Outro motivo foi a divergência no modelo de trabalho desejado pelo executivo (presencial ou remoto) e o oferecido pela empresa, além da intenção do profissional de buscar companhias que tenham, cada vez mais, valores alinhados com os seus propósitos, outra tendência que foi acentuada pela pandemia.
Essas razões ficaram claras em recente levantamento feito pela consultoria com executivos contratados. A enquete mostrou que 43% dos executivos apontaram a dificuldade de adaptação com a cultura da empresa como o motivo da mudança, seguido pelo modelo de trabalho híbrido ou home office (26%), escopo de trabalho (17%) e por último a remuneração (13%).
"As pessoas não estão saindo de uma empresa para ir para outra por causa de salário", diz Drummond. O momento de parada forçada provocada pela pandemia fez com que as lideranças começassem a refletir sobre a identidade cultural com a empresa na qual trabalham e se os propósitos são coincidentes, se têm a mesma "pegada", diz o consultor.
Busca por um propósito
Esse foi o caso de Eduardo Roveri, de 40 anos, formado em administração de empresas ,com MBA em gestão de pessoas pela FGV e que há 20 anos atua em altas posições na área de recursos humanos em grandes companhias.
Depois de atuar por 15 anos na área de bebidas, em 2019 ele foi trabalhar numa multinacional americana de empilhadeiras. Por lá ficou até junho deste ano, quando voltou às origens. Roveri diz que estava feliz na empresa anterior, mas foi atraído para nova companhia pelo propósito. "Eu me conectei com a proposta da empresa."
A multinacional europeia do setor de bebidas está há dez anos no Brasil e agora planeja uma fábrica própria no País. Roveri diz que será primeira unidade de produção fora da Europa e que o propósito da companhia é ser a marca mais a amada, não a mais vendida. "Isso me chamou atenção e fez eu querer fazer parte dessa história."
O executivo conta que foi abordado por um head hunter e que aceitou passar por várias etapas de seleção antes mesmo de receber a proposta salarial, que foi um pouco maior do que o que ganhava na antiga empresa.
No entanto, essa informação só foi de seu conhecimento no estágio final das negociações. "O que pesou mais foi o propósito de construir uma marca que preza pela qualidade, com uma fábrica que usa muita tecnologia e voltada para a sustentabilidade."
Há dois meses o executivo está à frente desse novo desafio de construir do zero a área de recursos humanos da multinacional no Brasil.

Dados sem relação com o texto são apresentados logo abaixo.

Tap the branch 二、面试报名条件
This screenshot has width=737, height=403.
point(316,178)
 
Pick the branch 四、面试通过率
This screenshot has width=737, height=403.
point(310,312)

Ele é o número um da área no País e se reporta ao presidente da empresa no Brasil e na Europa.
Roveri é um exemplo das mudanças de comportamento dos profissionais de alto escalão que ocorreram na pandemia. "A pandemia fez a gente refletir mais sobre nós mesmos e muitas dessas reflexões fizeram as pessoas mudarem de vida e de trabalho."
Na prática, o executivo observou essa transformação em busca de propósito não apenas no seu caso, mas também nas pessoas que está contratando para construir a empresa da qual ele passou a fazer parte. "Essa é a tendência para posições de alto e médio escalão."